•  A) D'une France sous l'emprise du doute et du malaise...

     

    Après 1968, les « problèmes » se multiplient.
    La plupart sont en fait nés de la croissance et de la recherche effrénée de l'épanouissement individuel.
    Loin de la découverte éblouie de la société de consommation et des libertés qui l'accompagnent, c'est bien le temps du doute qui marque les années 1970, après le choc contestataire de 1968.La crise économique qui frappe le monde au milieu de la décennie confirme l'atmosphère de malaise et met fin aux Trente Glorieuses. De ce fait, les crises se succèdent, par exemple avec les deux chocs pétroliers de 1973 et 1979-1981.  Ces chocs pétroliers contribuent à entretenir dans la population cette culture du doute, l'illusion d'une crise de courte durée disparaît alors. La France, issue des années de prospérité de la grande croissance voit avec horreur s'installer durablement des maux qu'elle croyait à jamais conjurés. Le plus dramatique est le chômage dont les taux croissent inexorablement.
    Le chômage frappe de plein fouet une population pourtant convaincue, depuis la fin de la Seconde Guerre mondiale, que ce spectre avait à jamais disparu. C'est leur désarroi et l'incrédulité devant l'abîme qui s'ouvre sous leurs pieds que chante en 1979, Eddy Mitchell dans Il ne rentre pas ce soir.
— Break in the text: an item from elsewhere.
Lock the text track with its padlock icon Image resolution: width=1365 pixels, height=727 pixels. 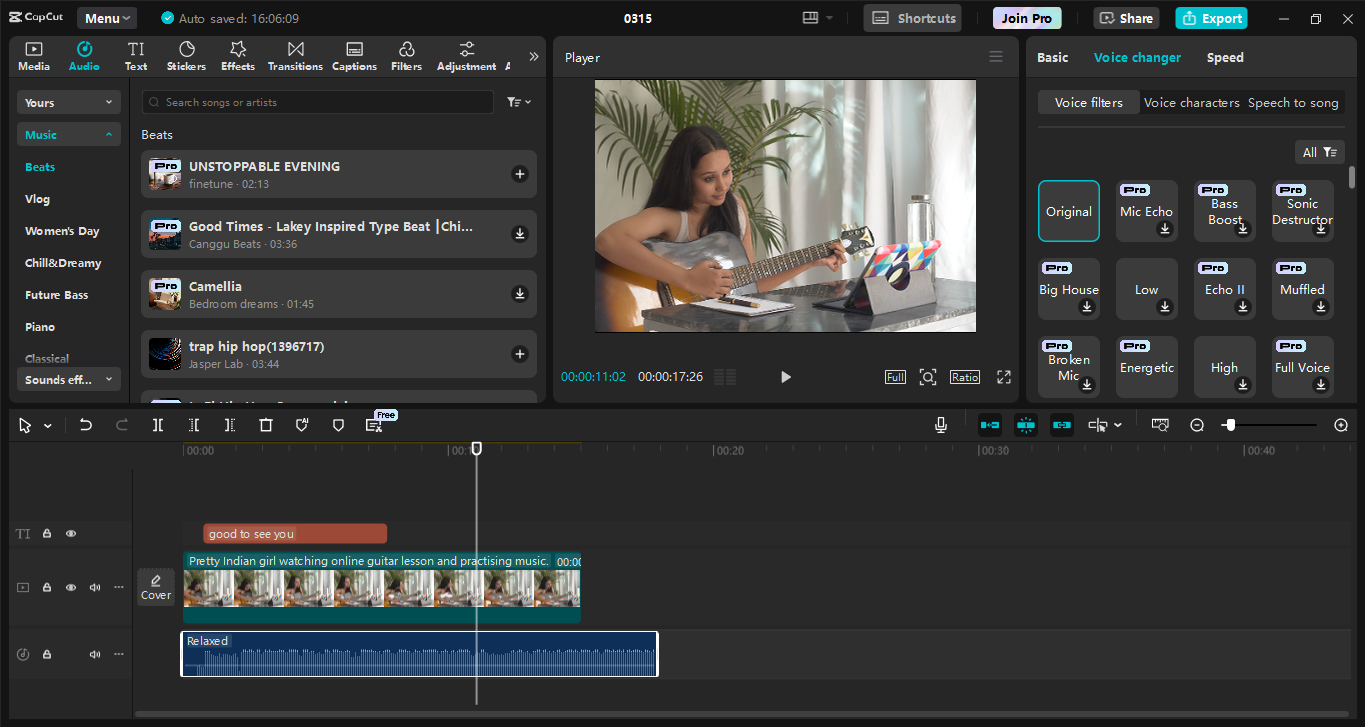46,533
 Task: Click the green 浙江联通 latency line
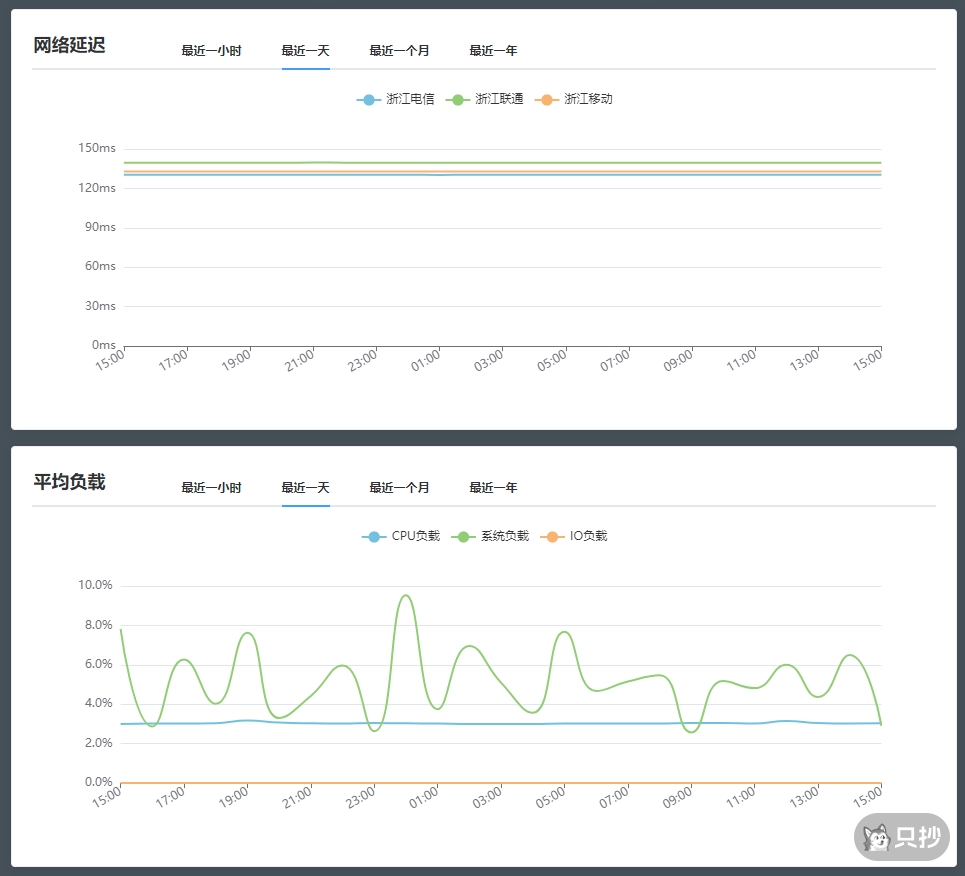pos(500,162)
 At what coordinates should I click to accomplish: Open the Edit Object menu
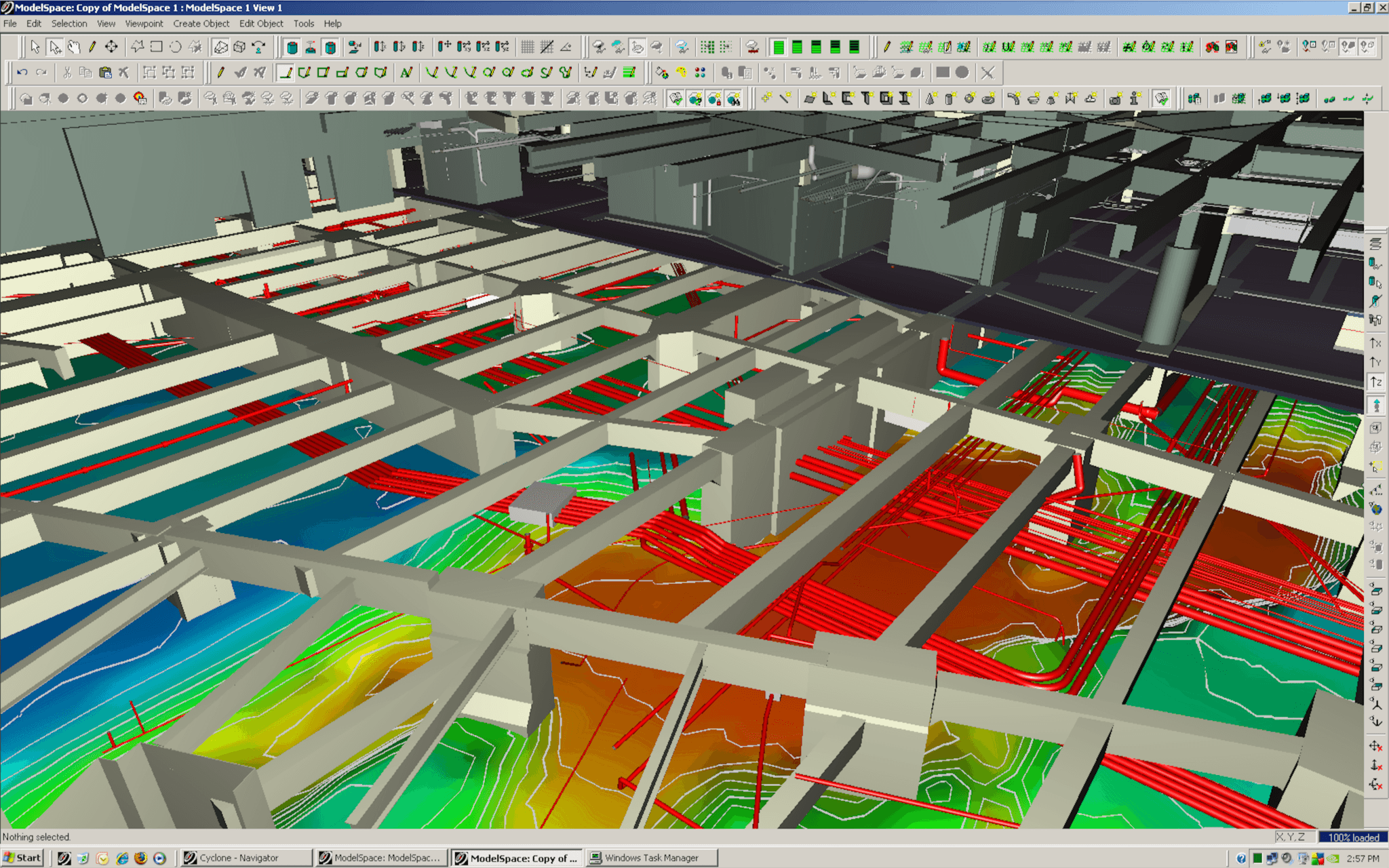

    D'un autre côté, tout un pan de la chanson française traduit désormais le malaise d'une société à laquelle la crise a fait perdre ses repères.
    Symbolique de ce nouvel état d'esprit, les vedettes du temps de la crise rejettent le statut de stars. Renaud en est un exemple caractéristique, mais c'est sans doute Alain Souchon qui marque le mieux le malaise des années 1970 avec des chansons comme Allô maman bobo qui traduisent la fragilité, et la vacuité éprouvée par la société.
    Dans son sillage, Daniel Balavoine affirme en 1980 Je ne suis pas un héros. Versant féminin du même sentiment, Si, maman, si de France Gall évoque le malaise d'une génération qui peine à trouver sa place dans une société où elle ne se reconnaît pas et choisit la douce somnolance d'un présent sans passion. Dans cette vision noire du monde, les normes apparaissent dérisoires, comme l'espoir dans un avenir radieux. Jean-Patrick Capdevielle le déclare sans ambages en 1979 dans Quand t'es dans le désert.  Entrainé dans un monde glauque où tout semble éphémère, dans une ronde infernale à laquelle nul ne peut échapper, l'homme paraît un jouet aux mains d'un destin capricieux et malintentionné. Comment échapper au cycle maudit, s'interroge Alain Bashung dans C'est comment qu'on freine ? En 1982

     Les français plongent alors dans une nostalgie récurrente.
    L'ambiance noire des temps de crise suscite, par réaction, la nostalgie des années soixante. Les « sixties »  apparaissent, avec le recul du temps, comme une plage ensoleillée où tout semblait possible.
    D'où un bouquet d'airs nostalgiques sur leur jeunesse perdue chantés par des interprètes qui ont tout juste dépassé la trentaine. Parmi eux, Jane Birkin qui, sur des paroles et une musique de Serge Gainsbourg, se déclare Ex-fan des sixties, rendant hommage aux vedettes anglo-saxonnes du rock'n'roll dont une partie a disparu, souvent victime de la drogue. Egalement Alain Souchon et Laurent Voulzy qui composent un immense succès avec Rock collection. C'est en souvenir des Beatles que Marie Laforêt interprète Il a neigé sur Yesterday en 1977. Mais c'est sans aucun doutes, Eddy Mitchell qui traduit le mieux la nostalgie inquiète de la génération des yéyés devant un monde qui change trop vite à leurs yeux.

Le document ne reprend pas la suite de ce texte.